__Text excerpt__.
++++
To do these we need accurate total time - based on sum of times between enable_profile()
and disable_profile().

Add resolution of __ANON__ sub names (eg imported 'constants') where possible.

Trim leading @INC portion from filename in __ANON__[/very/long/path/...]
in report output. (Keep full path in link/tooltip/title as it may be ambiguous when shortened).

Explain what's shown in html reports, ie say it's elapsed realtime.

Currently the line of only last BEGIN (or 'use') in the file are recorded.
Rename Foo::BEGIN subs to Foo::BEGIN[file:line]
(which matches the style used for Foo::__AUTO__[file:line])
Probably need to record or output the line range when the BEGIN 'sub' is entered.

Record $AUTOLOAD when AUTOLOAD() called
Perhaps as ...::AUTOLOAD[$AUTOLOAD]

Refactor this HACKING file!

Add file format backwards compatibility tests.

Add tests for evals in regex: s/.../ ...perl code... /e

Add tests for -block and -sub csv reports.

Add tests with various kinds of blocks (if, do, etc) and loops.

Set options via import so perl -d:NYTProf=... works. Very handy. May need
alternative option syntax. Also perl gives special meaning to 't' option
(threads) so we should reserve the same for eventual thread support.
Problem with this is that the import() call happens late so
limits the usefulness.

Add help option which would print a summary of the options and exit.
Could also print list of available clocks for the clock=N option
(using a set of #ifdef's)

Add mechanism to specify options inside the .p file, such as

  # NYTPROF=...

Add mechanism to specify inside the .p file that NYTProf
should not be loaded via the command line. That's needed to test
behaviors in environments where perl is init'd first. Such as mod_perl.
Then we can test things like not having the sub line range for some subs.

Add top-n statements to file reports between sub table and line table.

Pure css tooltips, with a :before or :after with content:, may let us add help notes to the
counts column to describe what the count is actually a count of, without
bloating the html.

  http://meyerweb.com/eric/css/edge/popups/demo.html
  http://www.communitymx.com/content/article.cfm?page=4&cid=4E2C0
  http://www.kollermedia.at/archive/2008/03/24/easy-css-tooltip/

The tricky/clever/new idea is that by nesting a span inside another and using
the :before or :after on the inner one the text of the popup can reside in css
and not html. Mind you, I've not seen anyone do this so I may be crazy :)

The data file includes the information mapping a line-level line to the
corresponding block-level and sub-level lines. This should be added to the data
structure. It would enable a much richer visualization of which lines have
contributed to the 'rolled up' counts. That's especially tricky to work out
with the block level view.

Following on from that I have a totally crazy idea that the browsers css engine
could be used to highlight the corresponding rollup line when hovering over a
source line, and/or the opposite. Needs lots of thought, but it's an interesting idea.

Investigate and fix "Unable to determine line number" cases. Here's one:

  $ NYTPROF=begin=1:blocks=1:trace=1 perl  -d:NYTProf -Mstrict -e 1
  ...
  New fid  1 (after  0:1   ): -e /Users/timbo/perl/mods/nytprof-trunk/-e
  New fid  2 (after  1:3   ): /usr/local/perl58-i/lib/5.8.6/strict.pm 
  at 3: EVAL in different file (-e, /usr/local/perl58-i/lib/5.8.6/strict.pm) at /usr/local/perl58-i/lib/5.8.6/strict.pm line 3.
++++
__Recorded data__.
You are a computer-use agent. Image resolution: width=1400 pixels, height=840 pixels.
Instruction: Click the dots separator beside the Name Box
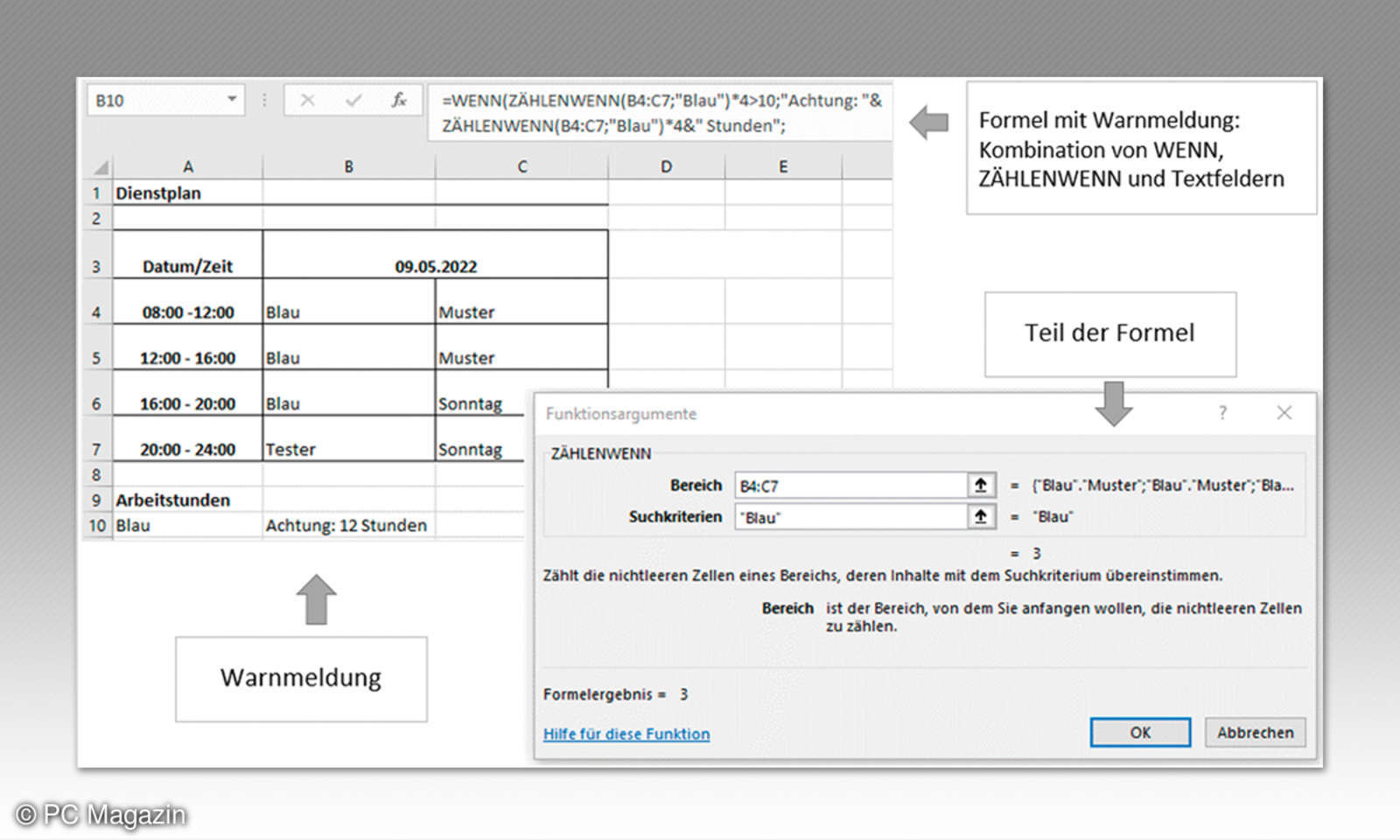[264, 101]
++++
__Task instructions__.
Check each statement against the profiler to-do text. For each, answer yes or no and quote the words from the text that decide it.
1. The text proposes renaming Foo::BEGIN subs to Foo::BEGIN[file:line].
2. Setting options via import is described as having no drawback.
3. The suggested help option would print a summary of the options and then exit.

__The reply__.
1. Yes: "Rename Foo::BEGIN subs to Foo::BEGIN[file:line]"
2. No: "Problem with this is that the import() call happens late so limits the usefulness."
3. Yes: "Add help option which would print a summary of the options and exit."